== What you are asked to do ==
Turn every line of the records below into a numbered list, leaving out the blank lines.

== Available data ==
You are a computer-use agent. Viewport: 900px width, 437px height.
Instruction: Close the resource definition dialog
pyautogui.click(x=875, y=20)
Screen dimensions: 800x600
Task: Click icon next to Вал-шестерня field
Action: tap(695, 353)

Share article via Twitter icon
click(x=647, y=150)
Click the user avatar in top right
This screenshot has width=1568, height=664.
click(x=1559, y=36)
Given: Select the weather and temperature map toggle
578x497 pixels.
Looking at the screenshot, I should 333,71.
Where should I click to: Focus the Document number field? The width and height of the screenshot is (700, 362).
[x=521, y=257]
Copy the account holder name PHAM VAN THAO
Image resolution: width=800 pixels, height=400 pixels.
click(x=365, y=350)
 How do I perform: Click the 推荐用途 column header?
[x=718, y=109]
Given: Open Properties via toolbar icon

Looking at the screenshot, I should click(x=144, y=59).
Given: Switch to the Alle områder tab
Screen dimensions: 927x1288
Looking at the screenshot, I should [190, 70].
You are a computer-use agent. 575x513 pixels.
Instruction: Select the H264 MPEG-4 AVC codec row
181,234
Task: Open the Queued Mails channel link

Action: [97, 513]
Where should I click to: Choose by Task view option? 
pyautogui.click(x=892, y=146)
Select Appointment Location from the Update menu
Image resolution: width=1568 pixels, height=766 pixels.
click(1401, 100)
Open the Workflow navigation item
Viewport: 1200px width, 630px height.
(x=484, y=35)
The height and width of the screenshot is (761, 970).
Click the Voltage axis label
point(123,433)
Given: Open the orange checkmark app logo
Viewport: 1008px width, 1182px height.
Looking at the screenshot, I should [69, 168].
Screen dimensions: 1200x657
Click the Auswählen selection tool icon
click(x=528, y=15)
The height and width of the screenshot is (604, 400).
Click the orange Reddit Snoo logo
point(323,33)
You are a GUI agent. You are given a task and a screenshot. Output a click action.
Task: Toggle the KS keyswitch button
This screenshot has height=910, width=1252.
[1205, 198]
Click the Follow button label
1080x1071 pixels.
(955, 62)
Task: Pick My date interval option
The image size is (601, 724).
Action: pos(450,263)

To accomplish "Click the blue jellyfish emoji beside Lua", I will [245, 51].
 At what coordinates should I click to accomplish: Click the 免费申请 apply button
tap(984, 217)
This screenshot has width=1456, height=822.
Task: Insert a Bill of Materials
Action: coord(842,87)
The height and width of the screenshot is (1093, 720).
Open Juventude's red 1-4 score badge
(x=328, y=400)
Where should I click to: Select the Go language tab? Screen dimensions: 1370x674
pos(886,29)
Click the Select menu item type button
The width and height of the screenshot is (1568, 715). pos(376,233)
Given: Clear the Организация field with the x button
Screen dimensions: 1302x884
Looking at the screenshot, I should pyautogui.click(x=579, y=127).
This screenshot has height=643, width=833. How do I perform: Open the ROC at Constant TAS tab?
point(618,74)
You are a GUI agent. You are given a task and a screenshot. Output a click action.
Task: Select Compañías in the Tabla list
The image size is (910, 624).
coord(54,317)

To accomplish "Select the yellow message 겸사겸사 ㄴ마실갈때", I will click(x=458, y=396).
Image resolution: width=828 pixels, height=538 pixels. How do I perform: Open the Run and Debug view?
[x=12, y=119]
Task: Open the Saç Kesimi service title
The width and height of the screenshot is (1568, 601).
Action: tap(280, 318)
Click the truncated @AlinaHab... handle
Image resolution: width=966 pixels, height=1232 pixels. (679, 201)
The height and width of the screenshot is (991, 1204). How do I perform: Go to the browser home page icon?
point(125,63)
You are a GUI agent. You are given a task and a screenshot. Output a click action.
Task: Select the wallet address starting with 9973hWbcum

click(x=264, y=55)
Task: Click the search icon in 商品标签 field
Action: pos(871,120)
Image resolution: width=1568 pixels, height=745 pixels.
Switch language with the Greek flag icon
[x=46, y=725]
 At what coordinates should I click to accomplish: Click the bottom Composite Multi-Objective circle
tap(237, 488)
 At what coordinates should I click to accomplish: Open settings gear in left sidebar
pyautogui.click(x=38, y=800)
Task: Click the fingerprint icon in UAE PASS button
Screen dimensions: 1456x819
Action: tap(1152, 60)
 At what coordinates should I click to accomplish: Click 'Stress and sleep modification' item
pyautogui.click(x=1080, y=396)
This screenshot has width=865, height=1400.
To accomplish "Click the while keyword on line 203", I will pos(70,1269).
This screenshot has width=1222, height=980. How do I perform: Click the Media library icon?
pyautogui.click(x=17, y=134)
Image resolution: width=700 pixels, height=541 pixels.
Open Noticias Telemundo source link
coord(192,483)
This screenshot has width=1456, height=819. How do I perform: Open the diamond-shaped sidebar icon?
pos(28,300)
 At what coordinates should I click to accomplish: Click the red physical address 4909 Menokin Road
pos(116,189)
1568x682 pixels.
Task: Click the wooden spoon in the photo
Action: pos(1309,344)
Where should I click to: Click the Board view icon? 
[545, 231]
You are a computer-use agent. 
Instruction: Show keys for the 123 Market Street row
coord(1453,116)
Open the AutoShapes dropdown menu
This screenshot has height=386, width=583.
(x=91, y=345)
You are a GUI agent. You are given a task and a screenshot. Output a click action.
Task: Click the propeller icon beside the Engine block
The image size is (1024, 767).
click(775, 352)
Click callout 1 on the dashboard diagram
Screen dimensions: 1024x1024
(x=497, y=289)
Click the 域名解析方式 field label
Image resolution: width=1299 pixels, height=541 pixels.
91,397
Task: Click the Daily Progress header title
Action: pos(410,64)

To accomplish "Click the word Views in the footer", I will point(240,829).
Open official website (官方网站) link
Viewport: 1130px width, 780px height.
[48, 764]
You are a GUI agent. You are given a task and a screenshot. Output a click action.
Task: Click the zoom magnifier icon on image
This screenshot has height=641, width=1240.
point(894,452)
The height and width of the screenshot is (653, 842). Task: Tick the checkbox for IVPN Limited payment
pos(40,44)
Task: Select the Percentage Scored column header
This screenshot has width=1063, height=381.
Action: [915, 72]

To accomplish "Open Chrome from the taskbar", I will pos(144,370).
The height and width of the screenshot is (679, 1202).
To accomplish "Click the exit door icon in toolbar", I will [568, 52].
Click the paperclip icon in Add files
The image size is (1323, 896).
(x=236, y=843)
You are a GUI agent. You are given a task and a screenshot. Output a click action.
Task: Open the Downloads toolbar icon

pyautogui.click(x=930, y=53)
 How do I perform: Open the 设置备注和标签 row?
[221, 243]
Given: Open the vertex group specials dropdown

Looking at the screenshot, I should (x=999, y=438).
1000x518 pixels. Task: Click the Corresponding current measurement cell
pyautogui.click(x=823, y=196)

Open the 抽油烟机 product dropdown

== Finished exercise ==
1. You are a computer-use agent. Viewport: 900px width, 437px height.
2. Instruction: Close the resource definition dialog
3. pyautogui.click(x=875, y=20)
4. Screen dimensions: 800x600
5. Task: Click icon next to Вал-шестерня field
6. Action: tap(695, 353)
7. Share article via Twitter icon
8. click(x=647, y=150)
9. Click the user avatar in top right
10. This screenshot has width=1568, height=664.
11. click(x=1559, y=36)
12. Given: Select the weather and temperature map toggle
13. 578x497 pixels.
14. Looking at the screenshot, I should 333,71.
15. Where should I click to: Focus the Document number field? The width and height of the screenshot is (700, 362).
16. [x=521, y=257]
17. Copy the account holder name PHAM VAN THAO
18. Image resolution: width=800 pixels, height=400 pixels.
19. click(x=365, y=350)
20.  How do I perform: Click the 推荐用途 column header?
21. [x=718, y=109]
22. Given: Open Properties via toolbar icon
23. Looking at the screenshot, I should click(x=144, y=59).
24. Given: Switch to the Alle områder tab
25. Screen dimensions: 927x1288
26. Looking at the screenshot, I should [190, 70].
27. You are a computer-use agent. 575x513 pixels.
28. Instruction: Select the H264 MPEG-4 AVC codec row
29. 181,234
30. Task: Open the Queued Mails channel link
31. Action: [97, 513]
32. Where should I click to: Choose by Task view option? 
33. pyautogui.click(x=892, y=146)
34. Select Appointment Location from the Update menu
35. Image resolution: width=1568 pixels, height=766 pixels.
36. click(1401, 100)
37. Open the Workflow navigation item
38. Viewport: 1200px width, 630px height.
39. (x=484, y=35)
40. The height and width of the screenshot is (761, 970).
41. Click the Voltage axis label
42. point(123,433)
43. Given: Open the orange checkmark app logo
44. Viewport: 1008px width, 1182px height.
45. Looking at the screenshot, I should [69, 168].
46. Screen dimensions: 1200x657
47. Click the Auswählen selection tool icon
48. click(x=528, y=15)
49. The height and width of the screenshot is (604, 400).
50. Click the orange Reddit Snoo logo
51. point(323,33)
52. You are a GUI agent. You are given a task and a screenshot. Output a click action.
53. Task: Toggle the KS keyswitch button
54. This screenshot has height=910, width=1252.
55. [1205, 198]
56. Click the Follow button label
57. 1080x1071 pixels.
58. (955, 62)
59. Task: Pick My date interval option
60. The image size is (601, 724).
61. Action: pos(450,263)
62. To accomplish "Click the blue jellyfish emoji beside Lua", I will [245, 51].
63.  At what coordinates should I click to accomplish: Click the 免费申请 apply button
64. tap(984, 217)
65. This screenshot has width=1456, height=822.
66. Task: Insert a Bill of Materials
67. Action: coord(842,87)
68. The height and width of the screenshot is (1093, 720).
69. Open Juventude's red 1-4 score badge
70. (x=328, y=400)
71. Where should I click to: Select the Go language tab? Screen dimensions: 1370x674
72. pos(886,29)
73. Click the Select menu item type button
74. The width and height of the screenshot is (1568, 715). pos(376,233)
75. Given: Clear the Организация field with the x button
76. Screen dimensions: 1302x884
77. Looking at the screenshot, I should pyautogui.click(x=579, y=127).
78. This screenshot has height=643, width=833. How do I perform: Open the ROC at Constant TAS tab?
79. point(618,74)
80. You are a GUI agent. You are given a task and a screenshot. Output a click action.
81. Task: Select Compañías in the Tabla list
82. The image size is (910, 624).
83. coord(54,317)
84. To accomplish "Select the yellow message 겸사겸사 ㄴ마실갈때", I will click(x=458, y=396).
85. Image resolution: width=828 pixels, height=538 pixels. How do I perform: Open the Run and Debug view?
86. [x=12, y=119]
87. Task: Open the Saç Kesimi service title
88. The width and height of the screenshot is (1568, 601).
89. Action: tap(280, 318)
90. Click the truncated @AlinaHab... handle
91. Image resolution: width=966 pixels, height=1232 pixels. (679, 201)
92. The height and width of the screenshot is (991, 1204). How do I perform: Go to the browser home page icon?
93. point(125,63)
94. You are a GUI agent. You are given a task and a screenshot. Output a click action.
95. Task: Select the wallet address starting with 9973hWbcum
96. click(x=264, y=55)
97. Task: Click the search icon in 商品标签 field
98. Action: pos(871,120)
99. Image resolution: width=1568 pixels, height=745 pixels.
100. Switch language with the Greek flag icon
101. [x=46, y=725]
102.  At what coordinates should I click to accomplish: Click the bottom Composite Multi-Objective circle
103. tap(237, 488)
104.  At what coordinates should I click to accomplish: Open settings gear in left sidebar
105. pyautogui.click(x=38, y=800)
106. Task: Click the fingerprint icon in UAE PASS button
107. Screen dimensions: 1456x819
108. Action: tap(1152, 60)
109.  At what coordinates should I click to accomplish: Click 'Stress and sleep modification' item
110. pyautogui.click(x=1080, y=396)
111. This screenshot has width=865, height=1400.
112. To accomplish "Click the while keyword on line 203", I will pos(70,1269).
113. This screenshot has width=1222, height=980. How do I perform: Click the Media library icon?
114. pyautogui.click(x=17, y=134)
115. Image resolution: width=700 pixels, height=541 pixels.
116. Open Noticias Telemundo source link
117. coord(192,483)
118. This screenshot has width=1456, height=819. How do I perform: Open the diamond-shaped sidebar icon?
119. pos(28,300)
120.  At what coordinates should I click to accomplish: Click the red physical address 4909 Menokin Road
121. pos(116,189)
122. 1568x682 pixels.
123. Task: Click the wooden spoon in the photo
124. Action: pos(1309,344)
125. Where should I click to: Click the Board view icon? 
126. [545, 231]
127. You are a computer-use agent. 
128. Instruction: Show keys for the 123 Market Street row
129. coord(1453,116)
130. Open the AutoShapes dropdown menu
131. This screenshot has height=386, width=583.
132. (x=91, y=345)
133. You are a GUI agent. You are given a task and a screenshot. Output a click action.
134. Task: Click the propeller icon beside the Engine block
135. The image size is (1024, 767).
136. click(775, 352)
137. Click callout 1 on the dashboard diagram
138. Screen dimensions: 1024x1024
139. (x=497, y=289)
140. Click the 域名解析方式 field label
141. Image resolution: width=1299 pixels, height=541 pixels.
142. 91,397
143. Task: Click the Daily Progress header title
144. Action: pos(410,64)
145. To accomplish "Click the word Views in the footer", I will point(240,829).
146. Open official website (官方网站) link
147. Viewport: 1130px width, 780px height.
148. [48, 764]
149. You are a GUI agent. You are given a task and a screenshot. Output a click action.
150. Task: Click the zoom magnifier icon on image
151. This screenshot has height=641, width=1240.
152. point(894,452)
153. The height and width of the screenshot is (653, 842). Task: Tick the checkbox for IVPN Limited payment
154. pos(40,44)
155. Task: Select the Percentage Scored column header
156. This screenshot has width=1063, height=381.
157. Action: [915, 72]
158. To accomplish "Open Chrome from the taskbar", I will pos(144,370).
159. The height and width of the screenshot is (679, 1202).
160. To accomplish "Click the exit door icon in toolbar", I will [568, 52].
161. Click the paperclip icon in Add files
162. The image size is (1323, 896).
163. (x=236, y=843)
164. You are a GUI agent. You are given a task and a screenshot. Output a click action.
165. Task: Open the Downloads toolbar icon
166. pyautogui.click(x=930, y=53)
167.  How do I perform: Open the 设置备注和标签 row?
168. [221, 243]
169. Given: Open the vertex group specials dropdown
170. Looking at the screenshot, I should (x=999, y=438).
171. 1000x518 pixels. Task: Click the Corresponding current measurement cell
172. pyautogui.click(x=823, y=196)
173. Open the 抽油烟机 product dropdown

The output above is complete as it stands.